Friday, November 6, 2009

Hmm. Can't imagine what Major Malik Nadal Hasan's motivation could have been


Nor it seems can the liberal mainstream media.
I was watching BBC’s Newsnight when the story broke of a killing spree at a Texas military base and instantly wondered – as I’m sure did 99.99 per cent of its other viewers – whether this had anything to do with the Religion of Peace. Then a news update came in that the suspect’s name was ‘Hasan’. But the BBC’s reporter hastened to reassure us that there was “no evidence” to suggest this was an act of “terrorism”. Phew! Perish the unworthy thought.
Even today, the MSM is treading on eggshells regarding the killer’s possible motivation.
Here’s the Independent:
A motive for the shooting was hard to pin down last night. However, there were reports that Hasan, who was trained also in psychiatry and medicine in Bethesda, Maryland, was preparing for deployment to Iraq and was not happy to be going there. He had previously worked at the Walter Reed veterans hospital outside Washington.
Yeah, that would be it. You don’t want to be deployed to a combat zone so you do what any sane officer does under the circumstances. Not resign your commission obviously, but tool yourself up and take out a dozen a so of your unarmed comrades.
The BBC’s website takes a similar line, though it does at least (presumably in breach of all BBC guidelines) cheekily slip in the “M” word:
It is not clear what motivated the attacker, named as 39-year-old military psychiatrist Major Nidal Malik Hasan.
But some reports said the US-born Muslim was unhappy about being sent to Iraq or Afghanistan.
Interesting use of that word “unhappy”, mind.
The Guardian meanwhile, has a brave stab at the ‘trauma-crazed war vet goes tonto’ line, with the help of one of Hasan’s relatives:
One of Hasan’s cousins, Nader Hasan, told reporters the major was dreading going to war, having counselled scores of returning soldiers with post-traumatic stress disorder.
Next to the story, it provides a link to the story of another US veteran – Sergeant John Russell – who did just that, killing 5 of his comrades in May. Unfortunately, as it is forced to admit in a more detailed analysis, can’t have been traumatised by combat because, er….
He was not a soldier returning from deployment in either Iraq or Afghanistan, suffering from stress or combat fatigue. Hasan, although 39 years old, has never served in a war zone.

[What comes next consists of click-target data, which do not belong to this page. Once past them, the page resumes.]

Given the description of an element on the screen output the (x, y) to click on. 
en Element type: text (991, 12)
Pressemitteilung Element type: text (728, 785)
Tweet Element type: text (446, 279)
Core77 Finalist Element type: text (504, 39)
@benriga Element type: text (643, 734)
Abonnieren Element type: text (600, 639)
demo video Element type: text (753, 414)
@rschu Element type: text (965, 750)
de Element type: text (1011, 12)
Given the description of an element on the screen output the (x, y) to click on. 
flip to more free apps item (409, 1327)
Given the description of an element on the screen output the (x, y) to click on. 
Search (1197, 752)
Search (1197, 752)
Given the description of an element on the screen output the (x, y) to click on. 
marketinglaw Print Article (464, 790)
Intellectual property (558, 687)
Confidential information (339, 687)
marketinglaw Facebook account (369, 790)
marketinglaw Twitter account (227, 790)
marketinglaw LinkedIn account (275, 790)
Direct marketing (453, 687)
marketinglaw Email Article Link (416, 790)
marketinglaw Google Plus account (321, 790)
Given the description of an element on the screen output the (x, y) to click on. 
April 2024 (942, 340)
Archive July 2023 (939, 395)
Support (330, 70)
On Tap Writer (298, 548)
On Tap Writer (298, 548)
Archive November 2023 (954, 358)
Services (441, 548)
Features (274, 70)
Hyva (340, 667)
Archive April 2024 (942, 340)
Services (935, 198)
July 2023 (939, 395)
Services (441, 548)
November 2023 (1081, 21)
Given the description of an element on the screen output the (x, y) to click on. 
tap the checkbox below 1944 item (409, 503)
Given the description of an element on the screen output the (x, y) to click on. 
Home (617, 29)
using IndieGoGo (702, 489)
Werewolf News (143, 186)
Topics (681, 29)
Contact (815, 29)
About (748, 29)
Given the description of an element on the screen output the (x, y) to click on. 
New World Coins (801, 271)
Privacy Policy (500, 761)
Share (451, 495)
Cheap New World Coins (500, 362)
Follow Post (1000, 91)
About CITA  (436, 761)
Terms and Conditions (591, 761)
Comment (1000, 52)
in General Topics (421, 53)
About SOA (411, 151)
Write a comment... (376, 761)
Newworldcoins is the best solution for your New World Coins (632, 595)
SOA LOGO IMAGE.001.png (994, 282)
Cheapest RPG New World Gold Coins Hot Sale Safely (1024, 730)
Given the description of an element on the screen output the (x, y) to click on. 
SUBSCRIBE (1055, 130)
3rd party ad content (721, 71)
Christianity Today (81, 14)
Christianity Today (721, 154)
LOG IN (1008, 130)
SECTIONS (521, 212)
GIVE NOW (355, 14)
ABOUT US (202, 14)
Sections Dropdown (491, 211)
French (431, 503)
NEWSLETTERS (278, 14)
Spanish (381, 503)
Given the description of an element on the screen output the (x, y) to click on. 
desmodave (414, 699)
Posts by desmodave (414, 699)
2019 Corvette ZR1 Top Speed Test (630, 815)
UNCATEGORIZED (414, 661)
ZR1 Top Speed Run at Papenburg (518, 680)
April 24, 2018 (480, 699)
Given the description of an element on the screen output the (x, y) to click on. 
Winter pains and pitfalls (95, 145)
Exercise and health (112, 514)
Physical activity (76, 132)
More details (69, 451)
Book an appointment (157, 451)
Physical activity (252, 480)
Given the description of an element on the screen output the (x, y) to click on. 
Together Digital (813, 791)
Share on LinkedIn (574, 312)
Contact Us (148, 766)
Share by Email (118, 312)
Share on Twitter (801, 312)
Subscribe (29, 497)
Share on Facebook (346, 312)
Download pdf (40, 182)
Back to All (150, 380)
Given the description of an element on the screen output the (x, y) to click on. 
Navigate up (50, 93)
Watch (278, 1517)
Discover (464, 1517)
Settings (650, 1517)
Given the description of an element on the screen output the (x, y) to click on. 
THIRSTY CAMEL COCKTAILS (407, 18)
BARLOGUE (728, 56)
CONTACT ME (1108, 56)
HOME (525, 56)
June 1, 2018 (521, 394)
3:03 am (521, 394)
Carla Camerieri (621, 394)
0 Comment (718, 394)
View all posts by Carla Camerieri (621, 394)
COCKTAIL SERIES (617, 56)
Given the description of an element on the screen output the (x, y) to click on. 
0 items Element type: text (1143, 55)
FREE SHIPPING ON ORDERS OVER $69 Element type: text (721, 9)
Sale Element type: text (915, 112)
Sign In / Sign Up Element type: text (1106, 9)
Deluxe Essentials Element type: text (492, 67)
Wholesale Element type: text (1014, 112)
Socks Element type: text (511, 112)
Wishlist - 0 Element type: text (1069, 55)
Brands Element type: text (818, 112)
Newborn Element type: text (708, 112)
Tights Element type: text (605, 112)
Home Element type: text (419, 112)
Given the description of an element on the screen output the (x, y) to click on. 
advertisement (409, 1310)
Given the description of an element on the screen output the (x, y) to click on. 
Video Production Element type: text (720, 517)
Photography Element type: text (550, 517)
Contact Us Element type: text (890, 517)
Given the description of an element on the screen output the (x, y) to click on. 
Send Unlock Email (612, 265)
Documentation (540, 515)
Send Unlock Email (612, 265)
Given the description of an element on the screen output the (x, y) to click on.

But that doesn’t stop the Guardian speculating desperately:
Instead, his horror of war came secondhand. He was a psychiatrist who listened to the harrowing stories of his comrades at the Walter Reed Hospital in Washington DC, and latterly at Fort Hood, Texas.
Ah yes that will be it. A bit like passive smoking, the Major was suffering from passive combat stress.
My favourite example of liberal squeamishness, though, comes from the New York Times. Sure towards the bottom of its report, it manages to slip in such not-altogether-irrelevant details as Hasan’s former imam’s claim that he was “very serious about his religion” (so much so that he hadn’t been able to find a sufficiently fundamentalist wife) and that a man with the same name as him was under investigation from the FBI for putting up enthusiastic postings on a Jihadist website about the joys of suicide bombing.
But not before having first blamed those far more likely causes – white racism…
But Maj. Nidal Malik Hasan, the 39-year-old man accused of Thursday’s mass shooting at Fort Hood, Tex., began having second thoughts about a military career a few years ago after other soldiers harassed him for being a Muslim, he told relatives in Virginia.
And, yes, of course, that old favourite – passive combat stress:
Having counseled scores of returning soldiers with post-traumatic stress disorder, first at Walter Reed Army Medical Center in Washington and more recently at Fort Hood, he knew all too well the terrifying realities of war, said a cousin, Nader Hasan. “He was mortified by the idea of having to deploy,” Mr. Hasan said. “He had people telling him on a daily basis the horrors they saw over there.”